A review by battykat08
Over the Rainbow: Tales of Fantasy and Imagination by Mary Norton, Alan Garner, Ursula K. Le Guin, Eric Linklater, Hugh Lofting, L. Frank Baum, Washington Irving, Ruth Ainsworth, E. Nesbit, Norton Juster, J.R.R. Tolkien, C.S. Lewis, Joan Aiken, Helen Cresswell, Lewis Carroll, H.G. Wells

2.0

This book really frustrated me. Some of the stories are quite good, but few of them are standalone tales; instead, they are single (and sometimes SO ill-chosen) chapters from works by well-known authors. Of the 16 entries in the collection, only 5 were not excerpts of other stories. Nearly all of the original books would rate 4 or 5 stars, but these disembodied snippets from them do not.
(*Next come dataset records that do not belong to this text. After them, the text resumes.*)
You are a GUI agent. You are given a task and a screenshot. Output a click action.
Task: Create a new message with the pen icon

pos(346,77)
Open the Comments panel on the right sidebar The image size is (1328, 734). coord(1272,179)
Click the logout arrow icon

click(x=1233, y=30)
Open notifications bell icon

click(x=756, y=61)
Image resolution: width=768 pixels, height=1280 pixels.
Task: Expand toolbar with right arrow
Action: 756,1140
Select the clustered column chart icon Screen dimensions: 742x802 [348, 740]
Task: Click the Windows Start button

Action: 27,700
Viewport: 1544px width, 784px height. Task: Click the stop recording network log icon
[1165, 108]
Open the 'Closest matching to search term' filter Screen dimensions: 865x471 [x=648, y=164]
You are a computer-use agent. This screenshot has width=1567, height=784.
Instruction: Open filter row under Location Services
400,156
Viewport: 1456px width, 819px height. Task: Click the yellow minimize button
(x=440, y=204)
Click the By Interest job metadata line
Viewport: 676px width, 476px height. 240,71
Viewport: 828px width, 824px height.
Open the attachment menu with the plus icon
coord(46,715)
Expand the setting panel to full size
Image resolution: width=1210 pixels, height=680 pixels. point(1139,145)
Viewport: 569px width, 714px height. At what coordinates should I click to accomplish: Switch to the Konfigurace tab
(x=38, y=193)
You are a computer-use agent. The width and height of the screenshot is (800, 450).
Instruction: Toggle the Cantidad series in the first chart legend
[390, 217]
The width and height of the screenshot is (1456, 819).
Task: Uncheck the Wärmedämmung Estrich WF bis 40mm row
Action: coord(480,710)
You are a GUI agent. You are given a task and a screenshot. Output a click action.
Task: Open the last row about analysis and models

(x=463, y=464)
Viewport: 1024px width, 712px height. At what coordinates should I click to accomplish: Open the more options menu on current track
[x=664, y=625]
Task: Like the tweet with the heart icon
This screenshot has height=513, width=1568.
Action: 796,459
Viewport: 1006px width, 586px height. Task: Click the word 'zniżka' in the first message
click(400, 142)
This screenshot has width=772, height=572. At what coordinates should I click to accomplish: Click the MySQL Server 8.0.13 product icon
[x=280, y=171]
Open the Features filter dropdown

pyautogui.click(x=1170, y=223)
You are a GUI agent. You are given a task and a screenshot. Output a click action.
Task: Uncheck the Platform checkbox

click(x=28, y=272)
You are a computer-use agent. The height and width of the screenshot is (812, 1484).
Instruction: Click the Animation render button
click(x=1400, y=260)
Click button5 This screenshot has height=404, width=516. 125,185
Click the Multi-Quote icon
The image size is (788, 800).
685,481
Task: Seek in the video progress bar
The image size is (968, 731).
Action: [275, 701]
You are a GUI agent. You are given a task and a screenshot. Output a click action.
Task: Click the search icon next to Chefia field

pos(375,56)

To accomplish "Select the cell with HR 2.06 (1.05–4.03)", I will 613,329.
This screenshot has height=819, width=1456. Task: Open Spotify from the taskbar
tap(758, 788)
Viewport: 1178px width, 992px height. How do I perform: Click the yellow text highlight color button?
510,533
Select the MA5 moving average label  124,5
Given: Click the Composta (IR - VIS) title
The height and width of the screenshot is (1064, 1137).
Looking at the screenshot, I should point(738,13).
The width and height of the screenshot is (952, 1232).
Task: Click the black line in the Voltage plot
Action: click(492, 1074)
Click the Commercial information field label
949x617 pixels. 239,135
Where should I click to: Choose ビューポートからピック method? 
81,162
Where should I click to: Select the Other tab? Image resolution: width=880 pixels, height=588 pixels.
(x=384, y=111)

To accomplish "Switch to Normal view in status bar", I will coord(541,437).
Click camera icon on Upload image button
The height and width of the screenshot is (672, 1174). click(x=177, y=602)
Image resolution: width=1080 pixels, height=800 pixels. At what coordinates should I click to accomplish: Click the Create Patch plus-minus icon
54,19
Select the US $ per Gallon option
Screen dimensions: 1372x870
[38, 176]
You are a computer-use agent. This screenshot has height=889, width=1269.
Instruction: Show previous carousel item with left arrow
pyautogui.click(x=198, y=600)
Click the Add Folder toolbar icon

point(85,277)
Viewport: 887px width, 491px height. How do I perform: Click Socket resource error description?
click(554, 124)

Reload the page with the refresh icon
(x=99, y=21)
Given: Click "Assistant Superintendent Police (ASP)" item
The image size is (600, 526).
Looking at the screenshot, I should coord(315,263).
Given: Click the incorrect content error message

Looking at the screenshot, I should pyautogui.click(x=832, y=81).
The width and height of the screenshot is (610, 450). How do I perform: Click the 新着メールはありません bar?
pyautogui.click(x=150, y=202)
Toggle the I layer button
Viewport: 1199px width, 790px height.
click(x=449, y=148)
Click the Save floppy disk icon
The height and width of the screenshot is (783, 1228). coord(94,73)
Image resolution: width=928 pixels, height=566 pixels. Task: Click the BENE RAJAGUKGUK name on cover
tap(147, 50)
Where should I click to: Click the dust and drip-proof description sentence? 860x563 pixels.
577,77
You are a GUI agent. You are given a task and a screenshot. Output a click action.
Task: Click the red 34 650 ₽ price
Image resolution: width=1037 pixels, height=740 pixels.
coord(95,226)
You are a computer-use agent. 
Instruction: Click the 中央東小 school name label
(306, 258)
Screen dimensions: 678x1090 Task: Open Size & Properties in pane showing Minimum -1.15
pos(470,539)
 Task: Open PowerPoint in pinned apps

This was saved from a 1-star rating because I already love so many of the included authors, and was introduced to a few that I really liked.

This collection should have been clearly titled as a sampler or somehow indicated that it wasn’t an anthology of individual stories; there’s no introduction, foreword, or preface to clue you in, and the page headers name the chapter titles rather than the original books they come from. Only the table of contents notes which are excerpts.

I know I wouldn’t have enjoyed the chapters by Tolkien, Le Guin, C.S. Lewis, Baum, and Carroll all that much if I hadn’t already known and loved the books they came from, not to mention having the benefit of context. I liked most of the excerpts by authors new to me, but the inclusion of so many unfamiliar elements/characters without the explanations that would have been in the original stories (not to mention the arbitrary endings!) was extremely frustrating.

The best: I really liked the excerpts by Mary Norton and Alan Garner, and want to read more from them. Of the complete stories, I especially liked “The White-haired Children;” it was haunting and lovely.

The worst: “By Caldron Pool” from C.S. Lewis’ The Last Battle—It started with a lot of unpleasantness, got even worse, and finally ended on a truly awful note with no resolution whatsoever. The worst choice for an excerpt I’ve ever seen. It upset me so much that even as a Narnia fan, I wish I hadn’t read it at all.